Diagnostic trouble code P1870 (Transmission Component Slippage) is a General Motors-specific code whose set parameters are determined by transmission type and engine size. The PCM monitors and compares engine speed to vehicle speed after the converter clutch has been commanded ON in either high gear or Overdrive. Should the expected rpm ratio exceed predetermined parameters, DTC 1870 sets. And upon doing so, the PCM elevates the transmission main line pressure and stops converter clutch apply.

 

the PCM also will inhibit 4th gear and may or may not illuminate the MIL. This really is an added safety strategy, as the PCM had already monitored the upshifts and determined all was well through those ranges. Once the vehicle has made it to a cruise state, the PCM then begins to monitor the vehicle's cruise ratio. If at some point the transmission begins to slip, P1870 sets and line pressure is elevated in an attempt to stop any further slippage and prevent further damage.

Posted

Here is the excerpt from the GM Service Manual

 

It is a pdf and an inlarged GIF picture. This contains what happens in the With the lock on aka T/H off.

 

Jbo

Posted
Here is the excerpt from the GM Service Manual

 

It is a pdf and an inlarged GIF picture. This contains what happens in the With the lock on aka T/H off.

 

Jbo

 

Thanks!
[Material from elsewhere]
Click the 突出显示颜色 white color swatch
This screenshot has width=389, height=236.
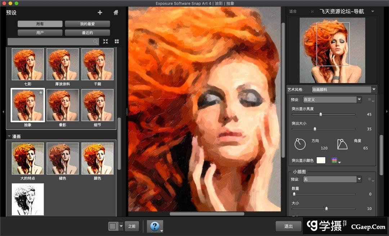pos(321,160)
This would definately explain my fluid going up and down. I drove 300miles this weekend, after stopping and checking the level at similar intervals, and then after cooling and driving again, the fluid was up and down. After sitting overnight, it was about an inch over full. then the next day, it was back down to cold level. When I check it hot, its also never consistent.

 

So this would explain the problem, the TC is not releasing the fluid when it should, due to something with TCC valve and converter clutch apply valve by the sounds of it.

 

Well I'm bringing it in to the dealer tomorrow, I purchased an aftermarket warranty. Thanks for all the info!!!

 

I will follow up with the diagnosis soon as I know.

Posted

Ya I had this happen almost a year ago it would start locking and unlocking on the highway. My transmission ate 2 of the check balls. Needed a complete overhaul.